Friday, November 10, 2017

Why Theology Matters

Certainly you've heard, or read, a statement like this:
“Well, they took God out of our schools and look around, look at what's happening...”
(See articles like http://www.forerunner.com/forerunner/X0098_Ban_on_school_prayer.html for more instances of this rhetoric.)

It's time to call this kind of language what it is: harmful. And it illustrates why theology matters.

Why is this kind of language harmful? It's not helpful, and even harmful, because it makes short-viewed assumptions ... and also makes God into an angry puppeteer whose actions are based on how good or bad all of us flawed humans behave.

My example: The recent mass shooting at First Baptist Church in Sutherland Springs, Texas. You will hear no one make a similar absurd statement about the removal of God as the cause of this horrific incident. And yet, the violence and chaos of our world continues ... even in a house of Christian worship.

This is precisely why theology matters.

Theology (the study of the nature of God / how we speak about God) does matter. It matters because people are easily influenced, and statements such as the example above portray God in a misguided, harmful way. Statements such as "This is what happens when you take God out of [fill in the blank]" lead people to see God as that angry puppeteer.

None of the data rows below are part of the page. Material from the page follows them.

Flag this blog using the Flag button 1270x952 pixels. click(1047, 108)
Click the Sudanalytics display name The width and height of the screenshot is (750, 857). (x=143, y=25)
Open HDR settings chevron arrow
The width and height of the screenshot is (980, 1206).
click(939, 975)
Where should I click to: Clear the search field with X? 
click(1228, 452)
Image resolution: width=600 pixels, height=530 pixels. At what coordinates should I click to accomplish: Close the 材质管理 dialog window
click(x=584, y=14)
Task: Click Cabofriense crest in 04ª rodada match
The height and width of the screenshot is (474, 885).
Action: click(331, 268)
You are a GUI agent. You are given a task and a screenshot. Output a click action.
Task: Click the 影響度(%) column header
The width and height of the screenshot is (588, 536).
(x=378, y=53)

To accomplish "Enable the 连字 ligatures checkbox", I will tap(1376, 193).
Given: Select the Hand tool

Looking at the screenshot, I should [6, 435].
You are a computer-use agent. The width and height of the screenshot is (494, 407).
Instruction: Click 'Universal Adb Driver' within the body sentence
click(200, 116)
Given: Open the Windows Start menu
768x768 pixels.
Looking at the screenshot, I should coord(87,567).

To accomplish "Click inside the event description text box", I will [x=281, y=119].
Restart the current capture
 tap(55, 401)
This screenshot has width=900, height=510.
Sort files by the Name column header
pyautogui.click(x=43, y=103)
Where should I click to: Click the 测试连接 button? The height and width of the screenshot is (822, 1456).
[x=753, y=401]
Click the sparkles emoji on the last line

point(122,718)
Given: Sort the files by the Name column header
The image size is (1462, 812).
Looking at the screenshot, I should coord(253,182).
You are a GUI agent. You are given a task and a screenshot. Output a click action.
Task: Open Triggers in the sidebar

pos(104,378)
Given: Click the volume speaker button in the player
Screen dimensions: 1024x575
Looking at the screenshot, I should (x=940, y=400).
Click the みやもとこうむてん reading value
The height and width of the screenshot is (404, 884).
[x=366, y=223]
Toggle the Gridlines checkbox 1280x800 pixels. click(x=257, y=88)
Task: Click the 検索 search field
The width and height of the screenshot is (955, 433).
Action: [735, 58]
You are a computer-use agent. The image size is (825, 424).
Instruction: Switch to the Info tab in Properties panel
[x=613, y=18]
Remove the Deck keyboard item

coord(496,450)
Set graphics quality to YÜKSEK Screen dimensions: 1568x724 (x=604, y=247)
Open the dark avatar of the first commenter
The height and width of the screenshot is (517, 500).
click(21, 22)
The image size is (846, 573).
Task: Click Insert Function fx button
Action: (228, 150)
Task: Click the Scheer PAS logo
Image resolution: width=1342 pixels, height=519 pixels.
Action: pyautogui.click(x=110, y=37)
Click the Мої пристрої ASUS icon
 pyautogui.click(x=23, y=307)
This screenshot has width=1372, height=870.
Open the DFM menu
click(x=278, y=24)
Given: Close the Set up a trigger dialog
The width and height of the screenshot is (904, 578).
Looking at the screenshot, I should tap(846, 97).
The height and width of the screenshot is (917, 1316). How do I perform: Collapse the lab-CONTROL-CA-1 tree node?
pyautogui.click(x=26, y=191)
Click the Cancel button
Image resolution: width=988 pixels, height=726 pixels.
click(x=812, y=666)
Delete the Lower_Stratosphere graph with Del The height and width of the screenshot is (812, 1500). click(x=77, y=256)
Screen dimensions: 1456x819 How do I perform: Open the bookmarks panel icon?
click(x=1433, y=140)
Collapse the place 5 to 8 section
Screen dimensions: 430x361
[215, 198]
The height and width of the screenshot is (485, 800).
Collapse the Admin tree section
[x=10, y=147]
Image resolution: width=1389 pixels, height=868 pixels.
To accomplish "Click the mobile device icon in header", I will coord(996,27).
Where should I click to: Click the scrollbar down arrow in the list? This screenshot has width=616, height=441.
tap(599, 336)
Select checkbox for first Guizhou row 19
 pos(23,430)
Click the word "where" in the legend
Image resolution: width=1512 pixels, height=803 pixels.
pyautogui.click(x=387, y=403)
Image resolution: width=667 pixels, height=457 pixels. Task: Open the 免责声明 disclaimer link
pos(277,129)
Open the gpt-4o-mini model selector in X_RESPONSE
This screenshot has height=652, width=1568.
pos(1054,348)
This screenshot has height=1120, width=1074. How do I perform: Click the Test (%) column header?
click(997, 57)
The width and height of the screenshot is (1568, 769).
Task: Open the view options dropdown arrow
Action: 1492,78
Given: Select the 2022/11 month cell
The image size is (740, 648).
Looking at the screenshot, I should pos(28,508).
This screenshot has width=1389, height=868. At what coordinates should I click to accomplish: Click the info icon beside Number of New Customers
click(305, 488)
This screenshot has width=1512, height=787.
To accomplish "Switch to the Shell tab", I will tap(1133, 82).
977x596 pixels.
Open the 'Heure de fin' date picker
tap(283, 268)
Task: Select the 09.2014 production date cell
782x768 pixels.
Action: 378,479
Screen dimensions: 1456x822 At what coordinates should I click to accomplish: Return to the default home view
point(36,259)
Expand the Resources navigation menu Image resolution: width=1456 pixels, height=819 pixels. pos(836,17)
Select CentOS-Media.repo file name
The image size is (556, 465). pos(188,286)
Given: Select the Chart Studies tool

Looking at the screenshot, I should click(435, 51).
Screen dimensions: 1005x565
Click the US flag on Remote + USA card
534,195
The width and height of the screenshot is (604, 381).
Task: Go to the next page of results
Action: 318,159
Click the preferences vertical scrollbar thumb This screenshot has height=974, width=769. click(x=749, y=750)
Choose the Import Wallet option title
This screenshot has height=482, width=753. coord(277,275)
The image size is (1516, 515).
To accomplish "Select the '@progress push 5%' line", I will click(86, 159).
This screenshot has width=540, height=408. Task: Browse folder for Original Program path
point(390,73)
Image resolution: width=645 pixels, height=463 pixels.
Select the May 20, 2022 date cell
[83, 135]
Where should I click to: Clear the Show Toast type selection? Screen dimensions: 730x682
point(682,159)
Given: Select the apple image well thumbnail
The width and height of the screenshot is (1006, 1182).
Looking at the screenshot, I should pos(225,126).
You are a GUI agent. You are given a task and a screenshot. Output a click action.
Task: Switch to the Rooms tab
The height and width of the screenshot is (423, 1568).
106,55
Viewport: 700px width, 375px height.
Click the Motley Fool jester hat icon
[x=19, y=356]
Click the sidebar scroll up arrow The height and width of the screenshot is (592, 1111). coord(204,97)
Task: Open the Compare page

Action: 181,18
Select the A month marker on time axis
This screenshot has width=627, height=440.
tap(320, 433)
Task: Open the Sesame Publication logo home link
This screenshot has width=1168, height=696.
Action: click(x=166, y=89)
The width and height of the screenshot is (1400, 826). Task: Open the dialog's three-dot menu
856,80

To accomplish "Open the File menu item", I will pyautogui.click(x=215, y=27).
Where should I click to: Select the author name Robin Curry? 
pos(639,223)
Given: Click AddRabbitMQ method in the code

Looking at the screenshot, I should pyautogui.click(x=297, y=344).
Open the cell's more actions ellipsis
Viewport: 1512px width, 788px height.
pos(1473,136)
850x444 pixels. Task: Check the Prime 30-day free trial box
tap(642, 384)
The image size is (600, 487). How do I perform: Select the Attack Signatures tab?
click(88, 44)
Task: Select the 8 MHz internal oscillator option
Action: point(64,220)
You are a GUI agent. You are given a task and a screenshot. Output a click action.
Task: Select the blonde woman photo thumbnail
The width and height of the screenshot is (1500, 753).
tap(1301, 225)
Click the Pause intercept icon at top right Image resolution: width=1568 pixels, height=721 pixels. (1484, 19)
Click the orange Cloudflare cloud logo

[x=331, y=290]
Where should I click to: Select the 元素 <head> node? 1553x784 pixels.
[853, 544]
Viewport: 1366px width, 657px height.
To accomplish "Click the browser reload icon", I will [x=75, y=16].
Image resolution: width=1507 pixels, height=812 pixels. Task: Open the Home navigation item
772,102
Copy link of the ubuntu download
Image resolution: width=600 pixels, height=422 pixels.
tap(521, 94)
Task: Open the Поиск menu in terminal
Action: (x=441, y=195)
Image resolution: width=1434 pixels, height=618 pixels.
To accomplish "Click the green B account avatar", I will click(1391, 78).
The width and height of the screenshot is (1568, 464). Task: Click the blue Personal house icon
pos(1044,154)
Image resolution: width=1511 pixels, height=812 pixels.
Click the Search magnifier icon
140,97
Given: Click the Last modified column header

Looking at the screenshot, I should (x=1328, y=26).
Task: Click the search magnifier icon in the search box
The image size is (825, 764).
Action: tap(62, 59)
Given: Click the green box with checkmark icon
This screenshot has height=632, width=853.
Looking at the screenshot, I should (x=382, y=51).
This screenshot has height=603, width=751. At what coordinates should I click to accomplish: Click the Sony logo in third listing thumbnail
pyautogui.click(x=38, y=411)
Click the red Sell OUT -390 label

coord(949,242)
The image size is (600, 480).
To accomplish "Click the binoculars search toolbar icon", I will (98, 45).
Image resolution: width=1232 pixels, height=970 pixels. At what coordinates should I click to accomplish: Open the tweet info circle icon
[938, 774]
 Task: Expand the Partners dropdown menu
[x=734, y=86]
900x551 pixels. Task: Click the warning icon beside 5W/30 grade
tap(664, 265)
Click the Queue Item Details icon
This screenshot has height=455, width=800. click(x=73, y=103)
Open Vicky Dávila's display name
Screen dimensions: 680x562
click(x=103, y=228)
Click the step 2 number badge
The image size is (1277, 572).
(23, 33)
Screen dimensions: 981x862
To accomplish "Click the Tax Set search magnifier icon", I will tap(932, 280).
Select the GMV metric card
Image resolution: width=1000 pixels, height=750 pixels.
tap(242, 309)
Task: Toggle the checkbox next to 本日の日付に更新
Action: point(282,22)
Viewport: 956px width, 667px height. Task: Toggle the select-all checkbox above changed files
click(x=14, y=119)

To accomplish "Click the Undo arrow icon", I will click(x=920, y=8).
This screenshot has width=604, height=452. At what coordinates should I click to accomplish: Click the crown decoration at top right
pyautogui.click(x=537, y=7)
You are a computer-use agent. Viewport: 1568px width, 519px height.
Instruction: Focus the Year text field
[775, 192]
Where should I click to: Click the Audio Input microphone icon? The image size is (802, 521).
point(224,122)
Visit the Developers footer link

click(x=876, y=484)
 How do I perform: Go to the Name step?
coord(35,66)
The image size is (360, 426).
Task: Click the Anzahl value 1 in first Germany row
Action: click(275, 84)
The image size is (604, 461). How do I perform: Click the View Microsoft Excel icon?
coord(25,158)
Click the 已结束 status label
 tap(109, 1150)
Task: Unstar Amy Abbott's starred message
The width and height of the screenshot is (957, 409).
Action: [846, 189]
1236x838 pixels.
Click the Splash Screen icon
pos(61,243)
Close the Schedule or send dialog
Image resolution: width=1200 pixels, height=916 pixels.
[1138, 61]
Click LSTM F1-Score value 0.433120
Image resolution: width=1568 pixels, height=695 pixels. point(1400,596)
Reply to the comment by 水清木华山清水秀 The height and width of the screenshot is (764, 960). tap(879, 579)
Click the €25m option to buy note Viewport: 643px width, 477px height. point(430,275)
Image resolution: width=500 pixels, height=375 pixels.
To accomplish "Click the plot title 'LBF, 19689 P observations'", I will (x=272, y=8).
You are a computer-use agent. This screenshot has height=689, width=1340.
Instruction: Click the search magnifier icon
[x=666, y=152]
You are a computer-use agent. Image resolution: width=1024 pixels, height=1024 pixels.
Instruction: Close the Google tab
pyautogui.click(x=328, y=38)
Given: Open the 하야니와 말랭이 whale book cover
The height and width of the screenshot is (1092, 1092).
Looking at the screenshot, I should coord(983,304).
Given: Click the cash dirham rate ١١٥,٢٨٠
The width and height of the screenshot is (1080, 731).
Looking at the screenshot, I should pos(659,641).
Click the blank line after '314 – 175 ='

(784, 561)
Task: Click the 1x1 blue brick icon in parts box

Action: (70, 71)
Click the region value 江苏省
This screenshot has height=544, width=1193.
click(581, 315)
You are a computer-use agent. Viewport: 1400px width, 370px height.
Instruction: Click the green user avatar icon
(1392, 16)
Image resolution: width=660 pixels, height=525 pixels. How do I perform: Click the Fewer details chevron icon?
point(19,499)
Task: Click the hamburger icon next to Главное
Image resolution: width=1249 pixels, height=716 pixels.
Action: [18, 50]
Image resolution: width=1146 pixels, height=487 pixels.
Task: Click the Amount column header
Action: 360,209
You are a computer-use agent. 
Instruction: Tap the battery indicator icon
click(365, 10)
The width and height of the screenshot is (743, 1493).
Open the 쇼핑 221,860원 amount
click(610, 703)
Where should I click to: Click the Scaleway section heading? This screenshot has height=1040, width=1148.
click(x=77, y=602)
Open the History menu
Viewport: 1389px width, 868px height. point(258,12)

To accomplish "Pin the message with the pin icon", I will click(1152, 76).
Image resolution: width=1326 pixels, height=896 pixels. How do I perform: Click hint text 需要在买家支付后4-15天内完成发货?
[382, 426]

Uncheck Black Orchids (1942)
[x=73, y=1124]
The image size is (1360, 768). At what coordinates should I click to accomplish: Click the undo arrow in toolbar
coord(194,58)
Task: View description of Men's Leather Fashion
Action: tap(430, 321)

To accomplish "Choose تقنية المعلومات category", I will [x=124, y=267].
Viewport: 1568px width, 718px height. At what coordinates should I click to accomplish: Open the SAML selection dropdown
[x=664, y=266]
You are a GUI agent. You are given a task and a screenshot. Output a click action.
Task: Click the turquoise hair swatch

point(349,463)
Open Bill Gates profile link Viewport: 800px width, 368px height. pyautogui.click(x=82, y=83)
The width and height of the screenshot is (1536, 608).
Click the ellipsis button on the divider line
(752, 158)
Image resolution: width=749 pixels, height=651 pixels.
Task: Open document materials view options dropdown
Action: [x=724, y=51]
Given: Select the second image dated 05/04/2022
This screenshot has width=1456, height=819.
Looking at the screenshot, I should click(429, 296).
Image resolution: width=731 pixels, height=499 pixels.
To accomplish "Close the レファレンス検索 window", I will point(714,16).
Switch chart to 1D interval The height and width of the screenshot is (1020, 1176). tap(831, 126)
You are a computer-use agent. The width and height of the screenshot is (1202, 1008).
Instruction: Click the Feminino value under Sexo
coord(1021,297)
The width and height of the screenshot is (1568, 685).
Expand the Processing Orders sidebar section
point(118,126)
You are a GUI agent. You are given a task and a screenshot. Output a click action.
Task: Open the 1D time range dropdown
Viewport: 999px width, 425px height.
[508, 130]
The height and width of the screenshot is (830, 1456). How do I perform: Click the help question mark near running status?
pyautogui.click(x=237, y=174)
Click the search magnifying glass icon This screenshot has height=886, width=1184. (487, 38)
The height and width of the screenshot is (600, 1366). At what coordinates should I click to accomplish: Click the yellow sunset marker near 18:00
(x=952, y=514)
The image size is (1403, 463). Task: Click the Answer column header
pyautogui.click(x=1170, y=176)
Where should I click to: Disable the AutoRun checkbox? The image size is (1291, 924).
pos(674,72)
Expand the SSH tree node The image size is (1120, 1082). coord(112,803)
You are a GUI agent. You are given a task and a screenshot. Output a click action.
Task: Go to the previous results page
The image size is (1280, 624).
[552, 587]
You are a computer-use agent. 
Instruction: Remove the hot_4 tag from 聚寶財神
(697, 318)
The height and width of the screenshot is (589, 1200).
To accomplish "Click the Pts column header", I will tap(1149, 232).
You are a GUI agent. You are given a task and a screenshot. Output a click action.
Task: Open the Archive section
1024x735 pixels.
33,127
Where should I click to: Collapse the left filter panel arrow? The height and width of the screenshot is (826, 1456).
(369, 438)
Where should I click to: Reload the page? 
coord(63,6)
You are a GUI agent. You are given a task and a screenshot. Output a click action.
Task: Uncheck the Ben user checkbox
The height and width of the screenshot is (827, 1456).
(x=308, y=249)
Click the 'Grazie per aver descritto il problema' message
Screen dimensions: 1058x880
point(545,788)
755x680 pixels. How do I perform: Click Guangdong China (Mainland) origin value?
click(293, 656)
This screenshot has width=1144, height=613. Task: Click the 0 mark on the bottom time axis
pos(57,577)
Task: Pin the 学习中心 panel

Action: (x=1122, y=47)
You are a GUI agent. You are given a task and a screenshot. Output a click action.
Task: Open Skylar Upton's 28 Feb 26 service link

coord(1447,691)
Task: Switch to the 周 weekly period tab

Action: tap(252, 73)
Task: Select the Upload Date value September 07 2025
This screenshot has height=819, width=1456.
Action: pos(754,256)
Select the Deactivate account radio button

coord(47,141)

And, as the shooting at First Baptist Church show, these arguments don't hold up to reasoned logic.

Is God really the kind of Deity that allows shootings in schools and other places, all because prayer has become more regulated in public spaces? That's not the God I know. And I'm guessing it's not the God you know, either. May we all learn to speak of God with care and compassion, even as we question the darkness so prevalent in our world.